Streaming pipelines provide a way to modernize the mainframe model, accessing mainframe data to stream it across any environment. With this, you can integrate your mainframe with various hybrid, multicloud data destinations to unlock the value of that data.
Tech benefits
By building streaming pipelines that capture and continuously stream mainframe data from IBM z/OS and Linux, you can power new cloud applications with minimal latency. Fully managed connectors connect mainframes to any data source such as IBM MQ, VSAM, IMS, VSAM and DB2 and cloud destinations in real time.
This allows for an incremental transition from legacy, monolithic systems to an event-driven architecture. Mainframe pipelines also create a forward cache of mainframe data, which helps organizations innovate without disrupting existing workloads and allows engineers to work in a language they’re familiar with, like Java.
Stream processing allows you to continuously join, enrich and aggregate IBM zSystems data in flight, as well as share it in real time with any downstream system or application.
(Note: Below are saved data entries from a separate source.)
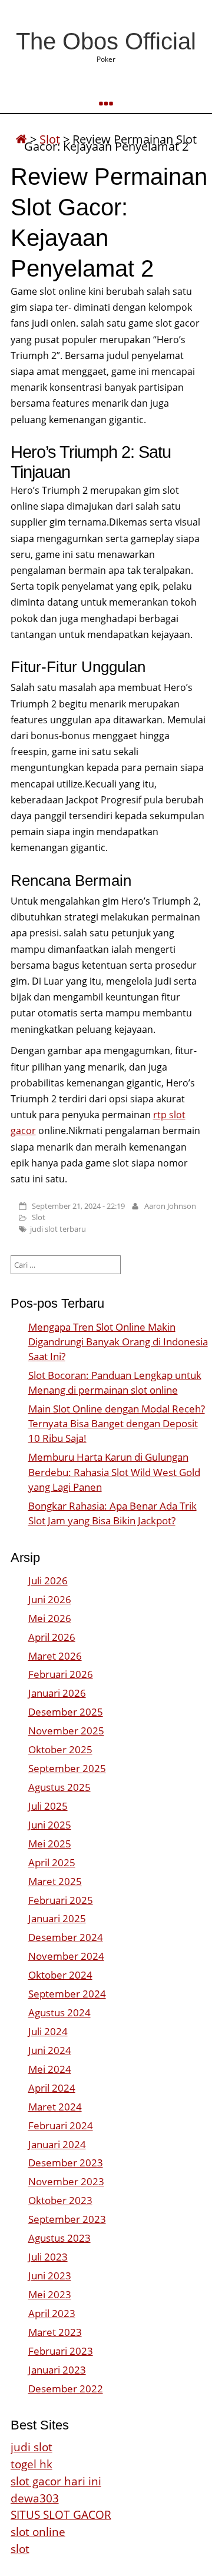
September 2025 (67, 1768)
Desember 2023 (65, 2162)
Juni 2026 (49, 1599)
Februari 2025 (60, 1900)
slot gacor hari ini (56, 2481)
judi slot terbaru (58, 1229)
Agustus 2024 (59, 2012)
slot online (38, 2532)
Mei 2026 (49, 1618)
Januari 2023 (57, 2369)
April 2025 (51, 1862)
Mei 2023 (49, 2294)
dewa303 (35, 2498)
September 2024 (67, 1993)
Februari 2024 (60, 2125)
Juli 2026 (48, 1580)
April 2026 (51, 1637)
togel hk (31, 2464)
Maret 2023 (55, 2332)
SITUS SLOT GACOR (61, 2514)
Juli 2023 (48, 2256)
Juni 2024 (49, 2050)
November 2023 (66, 2181)
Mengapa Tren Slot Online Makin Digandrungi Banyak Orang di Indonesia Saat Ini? (118, 1341)
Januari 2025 (57, 1918)
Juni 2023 (49, 2275)
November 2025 (66, 1730)
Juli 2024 (48, 2031)
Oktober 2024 (60, 1975)
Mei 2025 (49, 1843)
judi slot (31, 2447)
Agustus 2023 (59, 2238)
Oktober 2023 (60, 2200)
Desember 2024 (65, 1937)
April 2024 (51, 2088)
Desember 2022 (65, 2388)
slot (20, 2549)
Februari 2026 (60, 1674)
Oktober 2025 (60, 1749)
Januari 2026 (57, 1693)
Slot (38, 1217)
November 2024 (66, 1956)
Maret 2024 (55, 2106)
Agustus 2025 (59, 1787)
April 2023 (51, 2313)
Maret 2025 (55, 1881)
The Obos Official (106, 41)
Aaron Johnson (170, 1206)
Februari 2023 (60, 2351)
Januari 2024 (57, 2144)
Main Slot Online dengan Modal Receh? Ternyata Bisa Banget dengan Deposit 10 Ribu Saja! (116, 1423)
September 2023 (67, 2219)
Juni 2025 (49, 1825)
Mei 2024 (49, 2069)
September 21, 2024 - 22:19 (78, 1206)
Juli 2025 (48, 1806)
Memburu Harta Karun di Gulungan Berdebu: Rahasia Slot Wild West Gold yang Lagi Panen (114, 1471)
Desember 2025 (65, 1712)
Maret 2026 (55, 1656)
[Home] (21, 139)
Finally, stream governance ensures data quality, security and compliance while enabling engineers to readily discover, understand and trust available data streams.
Business benefits
Bringing real-time access to mainframes allows teams to build new cloud-native applications and accelerate development time with ready-to-use mainframe data. It increases the return on investment (ROI) of your IBM zSystemand, by redirecting requests away from mainframes, significantly reduces MIPS and CHINIT consumption costs. Finally, future-proofing your architecture with streaming pipelines paves an incremental, risk-free path toward mainframe migration and avoids disrupting mission-critical workloads.
A real-world example
Alight Solutions is a leader in technology-enabled health, wealth and human capital management. To quickly bring new competitive digital products to market, Alight needed to integrate data from numerous back-end mainframe systems. This effort hinged on building a mainframe pipeline to reduce the number of sources that applications had to ping to get needed data.
Streaming pipelines successfully reduced their mainframe costs, accelerated delivery of new applications and increased scalability. The engineering teams now have secure, consistent access to consumer data and have also freed up talent to experiment and innovate.
Why streaming data pipelines matter (and why now)
There’s a grave cost associated with doing nothing and maintaining the status quo with batch based pipelines. The current development environment is all about accelerating cloud adoption. Enterprises are doubling down on how to maximize their existing tech stack, marry business and IT requirements, weigh TCO considerations, and gain a competitive edge.
Streaming pipelines liberate data from silos and maximize the usability of data, making it easy to produce, share, consume and trust data assets, while ensuring quality controls and security policies are applied across the data estate. They redefine how systems, applications and teams work together by providing self-service access to well formatted data products so organizations can unlock new use cases.